Portland State’s Comics Studies program is one of only a handful of comics studies programs in the United States, and the concentration of local comics artists and publishers — including Dark Horse Comics, founded by PSU alum Mike Richardson —  makes it easy for comics professionals to deliver guest lectures and even teach courses at PSU. Just this winter term, courses will be taught by Eisner winners Brian Michael Bendis and David Walker. The Eisner awards are like the Academy Awards of comics. 

“These are people who are at the top of their fields. They're juggernauts; they're giants; and they're doing it not because they need to, but because they want to give back and mentor the next generation,” says Kirtley.

Industry-university connections give PSU students a leg up when learning about careers and looking for jobs in the comics field — and these connections are further fostered with the Comics Studies internship program.

While Blenk was working on her Comics Studies Certificate, she completed two internships, one with Dark Horse and the other with Milkfed Criminal Masterminds, a small comics company led by renowned comics duo Kelly Sue DeConnick and Matt Fraction. 

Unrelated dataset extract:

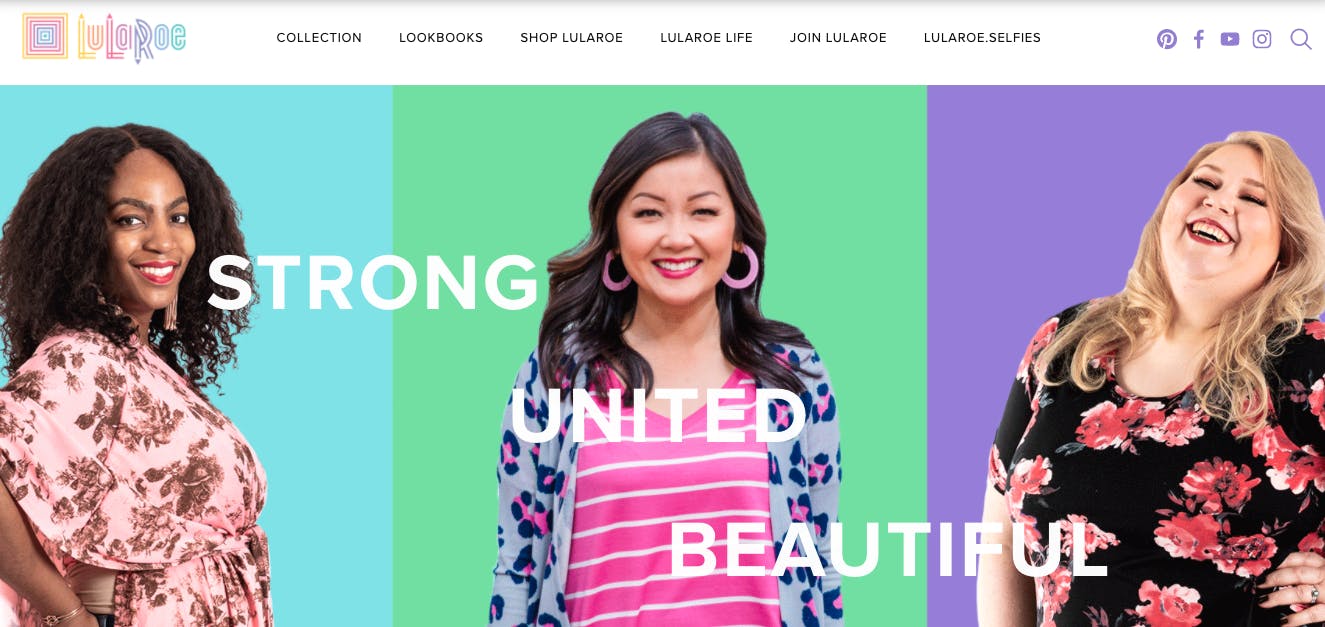Open the LuLaRoe Life menu
Image resolution: width=1325 pixels, height=627 pixels.
pyautogui.click(x=706, y=38)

Blenk says she learned a lot about the industry from these internships, which is important because publishing can be really opaque. 

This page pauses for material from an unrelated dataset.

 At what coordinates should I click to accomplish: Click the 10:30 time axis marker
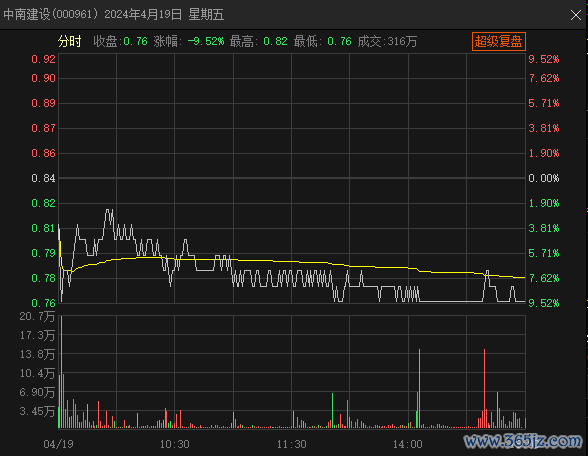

Buffy the Vampire Slayer comic cover
​ The PSU library is home to the Dark Horse Comic Collection, which contains one copy of every Dark Horse comic.

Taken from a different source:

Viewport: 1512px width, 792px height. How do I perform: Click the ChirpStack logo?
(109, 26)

Her internship with Milkfed gave her insights into comic book publishing from the creator perspective. “It was a very small, personal operation and in that I really saw the daily scheduling and organization of an independent comics creator's work life balance,” says Blenk.

And her time at Dark Horse taught her more about production: “It was the flip side of how a comic moves through different stages of completion in order to be published,” she says. 

According to Blenk there’s a misconception that in order to do comics you have to have some kind of artistic background. Doing an internship helps students realize their useful and marketable skills. 

“The truth is that most people from most backgrounds have something that is insightful and useful and particular to them that they can contribute to this real organism of a department and make the whole thing stronger,” she says.

Blenk’s career path is a testament to how internships can help students form a professional network and find jobs. After graduation, Blenk started her career as an independent editor, taking on freelance work from a variety of clients. She did some freelance proofreading work for the editorial department at Dark Horse — where she’d interned — and was later hired at Dark Horse as an assistant editor. 

Jenny Blenk
Jenny Blenk

As an alum Blenk has returned to PSU to give guest lectures and, up until the pandemic, mentored interns herself. “It has been just a huge joy,” says Blenk. 

She says while not all of her interns will end up working at Dark Horse — or necessarily want to — internships can be crucial for networking, which is why she wishes all internships were paid so they were an available option for more students. 

“We try and really emphasize that just because your internship ends that doesn't mean that you're just cut loose on your own,” she says. “I'm still in touch with probably a half dozen of my former interns, and we are absolutely happy to write letters of recommendation and put people in touch with job opportunities as they arise.”

For Kirtley, it’s been gratifying to watch alums of the young program shake up the comics industry while working in their dream jobs. She recounts reading a comic recently and realizing that one of her former students was the editor. 

“What a great feeling that she's a part of making more diverse stories and more interesting and more inclusive stories,” says Kirtley.

“I volunteer at San Diego Comic-Con every year. To see my former students coming to the Eisner awards, working on comics that are nominated for awards, and doing amazing things in the industry that they love, it's the best feeling in the world,” says Kirtley.